Critique

 

Tropique de la violence (Nathacha APPANAH)

note: 4Une bien sinistre "île aux enfants" Laëtitia - 20 octobre 2016

Originaire de l’île Maurice, l’auteure a vécu deux ans à Mayotte, où elle a été marquée par la dureté de la vie, tout spécialement concernant les enfants des rues, de jeunes Comoriens souvent livrés à eux-mêmes. «Tropique de la violence» ne s’attarde guère sur le cliché de carte postale de ce département d’outre-mer (flore luxuriante, lagon bleu). Car si le récit commence tout en douceur, avec l’adoption par Marie, infirmière trentenaire blanche, d’un bébé clandestin (Moïse) et relate leur vie empreinte de confort et de rituels, celui-ci va vite basculer dans l’horreur avec la mort de Marie et le désarroi de Moïse, qui va devenir à son tour un enfant des rues et grossir les rangs du plus grand ghetto de Mayotte, rebaptisé «Gaza». L’originalité de ce roman réside dans la polyphonie des voix qui se relaient, chapitre après chapitre, pour faire valoir leur point de vue sur la tragédie en cours, y compris en faisant intervenir l’esprit des morts. Une écriture à fleur de peau, âpre, en accord avec le climat social empreint de violence.
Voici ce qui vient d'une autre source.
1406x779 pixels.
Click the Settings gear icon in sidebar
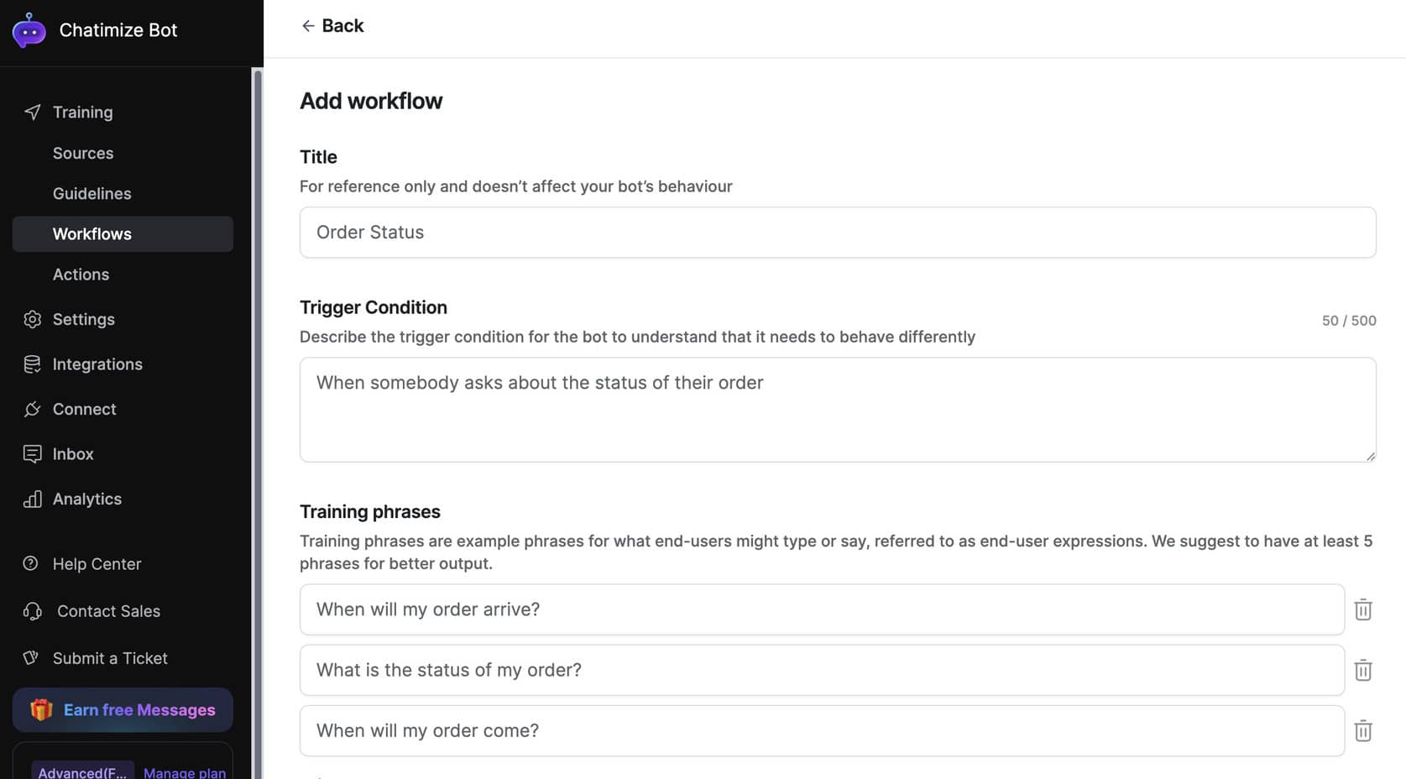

Pas de manichéisme ni de jugement moral concernant les personnages tel Bruce le caïd de Gaza, bourreau mais aussi ancienne victime, l’on voit bien toutes les contradictions dans lesquelles sont empêtrées les personnages, englués dans une sorte de fatalité. Assurément un des plus beaux et bouleversants livres de cette rentrée littéraire.